Wednesday, January 30, 2008

Clearing the Air (an occasional posting)

The following passage is excerpted from Richard Behan's article, Nancy Pelosi, You Must Impeach! in Information Clearing House

THE WARS ARE NOT ABOUT TERRORISM

The Bush Administration's Curious Behavior

Hours after the terrorist attacks of September 11, 2001, President Bush told the world the United States would take the fight directly to the terrorists and the states that harbored them. Thus the Bush Administration's "War on Terror" was born.

Less than a month later, on October 7, Mr. Bush launched a savage aerial bombardment of Afghanistan. He had the support of a shocked American citizenry and a sympathetic world, all of whom expected justice to be delivered soon to the terrorist Osama bin Laden and the harboring state embodied in the Taliban.

The incursion into Afghanistan was sold as the first action in the "War on Terror." It was a brilliantly executed charade.

Flashback to October 12, 2000, a year earlier. The USS Cole, an American Navy destroyer in the Yemeni port of Aden, has suffered heavy damage from a terrorist attack, perpetrated by Osama bin Laden's al Qaeda.

Three weeks later officials of the Clinton Administration met with theTaliban in the Sheraton Hotel in Hamburg, Germany. To avoid a violent retaliation of furious bombing, the Taliban offered the unconditional surrender of Osama bin Laden.

Before the details of the transfer were completed, however, a Supreme Court ruling gave George W. Bush the White House, and the message was passed: the actual handover of bin Laden will be deferred until the Bush Administration is sworn in.

Once in office, the new Administration asked the Taliban to delay the handover of Osama bin Laden at least until February. As winter faded into spring, and spring into summer, the Administration demurred twice more.

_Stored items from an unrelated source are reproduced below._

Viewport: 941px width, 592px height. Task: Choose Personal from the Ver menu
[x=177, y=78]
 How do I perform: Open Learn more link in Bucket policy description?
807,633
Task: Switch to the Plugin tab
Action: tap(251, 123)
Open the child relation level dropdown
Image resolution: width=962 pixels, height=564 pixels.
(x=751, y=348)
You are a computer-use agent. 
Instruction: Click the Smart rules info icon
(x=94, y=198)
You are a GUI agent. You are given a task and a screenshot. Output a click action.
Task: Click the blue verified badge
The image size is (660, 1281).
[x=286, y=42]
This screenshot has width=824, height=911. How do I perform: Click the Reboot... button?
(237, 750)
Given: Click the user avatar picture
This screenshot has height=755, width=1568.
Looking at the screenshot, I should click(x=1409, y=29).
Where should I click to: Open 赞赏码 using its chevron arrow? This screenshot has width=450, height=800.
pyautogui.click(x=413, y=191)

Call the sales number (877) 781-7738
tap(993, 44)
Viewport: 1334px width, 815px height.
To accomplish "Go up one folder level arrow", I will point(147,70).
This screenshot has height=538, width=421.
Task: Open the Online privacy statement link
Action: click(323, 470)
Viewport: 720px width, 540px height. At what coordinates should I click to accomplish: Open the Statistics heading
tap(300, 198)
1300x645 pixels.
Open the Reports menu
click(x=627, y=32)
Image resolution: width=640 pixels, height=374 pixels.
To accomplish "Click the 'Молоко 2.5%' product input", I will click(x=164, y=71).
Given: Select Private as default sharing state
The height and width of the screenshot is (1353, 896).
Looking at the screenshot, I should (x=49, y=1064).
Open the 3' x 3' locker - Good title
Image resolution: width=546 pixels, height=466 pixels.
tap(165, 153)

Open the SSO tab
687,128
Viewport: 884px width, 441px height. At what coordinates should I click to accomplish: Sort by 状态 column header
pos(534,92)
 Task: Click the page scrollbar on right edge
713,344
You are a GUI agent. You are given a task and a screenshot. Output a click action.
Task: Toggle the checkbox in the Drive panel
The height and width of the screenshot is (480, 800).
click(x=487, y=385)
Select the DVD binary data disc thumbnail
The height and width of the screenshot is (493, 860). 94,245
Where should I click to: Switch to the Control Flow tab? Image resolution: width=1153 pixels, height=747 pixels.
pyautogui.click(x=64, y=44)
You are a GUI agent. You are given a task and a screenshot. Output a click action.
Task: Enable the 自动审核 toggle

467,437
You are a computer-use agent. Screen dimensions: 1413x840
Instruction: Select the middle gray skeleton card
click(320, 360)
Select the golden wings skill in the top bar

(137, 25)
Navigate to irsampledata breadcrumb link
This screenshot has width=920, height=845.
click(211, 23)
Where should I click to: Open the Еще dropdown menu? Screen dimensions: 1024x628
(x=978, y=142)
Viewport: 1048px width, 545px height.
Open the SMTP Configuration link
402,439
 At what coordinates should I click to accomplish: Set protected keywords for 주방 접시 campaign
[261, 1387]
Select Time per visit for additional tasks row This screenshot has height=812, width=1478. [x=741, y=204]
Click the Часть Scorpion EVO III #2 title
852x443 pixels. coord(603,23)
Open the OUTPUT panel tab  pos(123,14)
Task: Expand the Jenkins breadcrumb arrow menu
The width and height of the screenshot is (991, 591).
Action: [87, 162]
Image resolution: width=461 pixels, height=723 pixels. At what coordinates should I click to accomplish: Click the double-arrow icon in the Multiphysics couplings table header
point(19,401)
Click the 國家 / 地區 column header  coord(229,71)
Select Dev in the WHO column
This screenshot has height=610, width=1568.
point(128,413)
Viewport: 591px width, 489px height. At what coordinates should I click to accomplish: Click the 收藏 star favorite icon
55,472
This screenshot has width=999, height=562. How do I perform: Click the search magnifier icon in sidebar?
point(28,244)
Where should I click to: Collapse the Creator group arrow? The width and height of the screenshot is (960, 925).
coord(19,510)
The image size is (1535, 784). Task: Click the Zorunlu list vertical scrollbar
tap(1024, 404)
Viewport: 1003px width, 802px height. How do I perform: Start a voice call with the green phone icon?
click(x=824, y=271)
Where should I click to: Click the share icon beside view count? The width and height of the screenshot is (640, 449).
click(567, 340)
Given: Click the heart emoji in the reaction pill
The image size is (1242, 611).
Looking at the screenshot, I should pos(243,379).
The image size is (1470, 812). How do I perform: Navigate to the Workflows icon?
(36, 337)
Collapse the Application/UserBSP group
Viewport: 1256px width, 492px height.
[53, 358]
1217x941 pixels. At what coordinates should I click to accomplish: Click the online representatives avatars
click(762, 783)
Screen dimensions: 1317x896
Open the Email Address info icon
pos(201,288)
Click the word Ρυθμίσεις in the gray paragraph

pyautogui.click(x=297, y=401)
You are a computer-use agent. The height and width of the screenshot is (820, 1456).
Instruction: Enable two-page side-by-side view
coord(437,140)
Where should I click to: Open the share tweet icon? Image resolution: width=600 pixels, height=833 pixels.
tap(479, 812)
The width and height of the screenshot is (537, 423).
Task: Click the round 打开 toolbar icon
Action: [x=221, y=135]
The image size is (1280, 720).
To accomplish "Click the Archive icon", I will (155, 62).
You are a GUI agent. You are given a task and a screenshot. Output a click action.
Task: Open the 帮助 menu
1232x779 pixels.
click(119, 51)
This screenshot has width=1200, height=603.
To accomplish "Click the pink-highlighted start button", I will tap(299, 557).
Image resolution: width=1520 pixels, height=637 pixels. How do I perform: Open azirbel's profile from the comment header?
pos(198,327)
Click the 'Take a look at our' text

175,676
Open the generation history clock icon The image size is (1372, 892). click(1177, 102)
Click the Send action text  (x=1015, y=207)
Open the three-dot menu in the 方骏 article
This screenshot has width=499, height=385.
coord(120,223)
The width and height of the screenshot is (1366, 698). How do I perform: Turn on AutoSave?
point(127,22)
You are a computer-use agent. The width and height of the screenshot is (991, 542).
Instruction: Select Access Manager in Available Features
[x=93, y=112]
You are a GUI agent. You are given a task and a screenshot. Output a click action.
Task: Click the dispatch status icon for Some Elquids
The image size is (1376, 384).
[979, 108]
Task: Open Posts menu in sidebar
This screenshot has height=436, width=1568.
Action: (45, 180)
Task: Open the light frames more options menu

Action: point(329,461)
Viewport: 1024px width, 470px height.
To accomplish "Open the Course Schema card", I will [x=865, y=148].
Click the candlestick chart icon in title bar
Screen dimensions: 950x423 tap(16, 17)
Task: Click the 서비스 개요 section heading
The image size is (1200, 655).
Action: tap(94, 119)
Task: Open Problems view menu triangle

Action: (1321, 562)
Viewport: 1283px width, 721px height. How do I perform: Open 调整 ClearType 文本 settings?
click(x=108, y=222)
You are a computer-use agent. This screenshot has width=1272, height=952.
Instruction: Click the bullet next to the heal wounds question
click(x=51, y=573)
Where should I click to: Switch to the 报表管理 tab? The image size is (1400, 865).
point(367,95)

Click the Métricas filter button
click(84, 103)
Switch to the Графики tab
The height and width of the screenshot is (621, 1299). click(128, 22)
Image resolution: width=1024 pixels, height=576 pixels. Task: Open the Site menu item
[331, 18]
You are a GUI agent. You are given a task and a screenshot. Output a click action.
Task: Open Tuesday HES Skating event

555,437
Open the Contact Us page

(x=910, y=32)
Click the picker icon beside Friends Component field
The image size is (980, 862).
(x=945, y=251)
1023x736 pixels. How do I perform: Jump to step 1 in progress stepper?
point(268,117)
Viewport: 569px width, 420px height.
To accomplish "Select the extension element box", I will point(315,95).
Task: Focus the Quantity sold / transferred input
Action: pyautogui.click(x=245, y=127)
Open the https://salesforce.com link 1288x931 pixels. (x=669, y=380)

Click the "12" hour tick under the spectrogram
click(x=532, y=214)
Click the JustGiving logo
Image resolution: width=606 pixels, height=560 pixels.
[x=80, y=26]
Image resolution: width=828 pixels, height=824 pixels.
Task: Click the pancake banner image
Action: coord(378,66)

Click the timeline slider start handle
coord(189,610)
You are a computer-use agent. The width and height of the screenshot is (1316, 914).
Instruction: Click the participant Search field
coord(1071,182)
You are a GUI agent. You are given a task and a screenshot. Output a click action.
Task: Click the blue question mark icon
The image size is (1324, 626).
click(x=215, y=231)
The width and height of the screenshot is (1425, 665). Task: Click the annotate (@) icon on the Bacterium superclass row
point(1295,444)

Then Osama bin Laden struck again, on September 11, 2001.

On September 15, Taliban officials were flown in U.S. Air Force C-130 aircraft to the Pakistani city of Quetta, where the deal was sweetened. The standing offer of surrendering Osama bin Laden was renewed, but now the Taliban would also oversee the closure of bin Laden's bases and training camps.

This time the White House simply rejected the offer out of hand. It did so again when the offer was repeated several weeks later, and days after that President Bush ordered the violence to begin.

The invasion of Afghanistan was something vastly different than a quest to apprehend a terrorist..

Sources for this section:

1. "Bush Rejects Taliban Offer to Hand bin Laden Over," Guardian Unlimited (UK), October 14, 2001.

2. "Bush Rejects Taliban Offer to Surrender bin Laden," Andrew Buncombe, The Independent (UK), October 15, 2001.

3. "Dreamers and Idiots: Britain and the US did everything to avoid a peaceful solution in Iraq and Afghanistan," George Monbiot, The Guardian (UK), November 11, 2003.

4. "How Bush Was Offered bin Laden and Blew It," Alexander Cockburn and Jeffrey St. Clair, CounterPunch, November 1, 2004.

5. "Did Bush try to stop bin Laden in his first eight months in office?" MSNBC Countdown, September 28, 2006.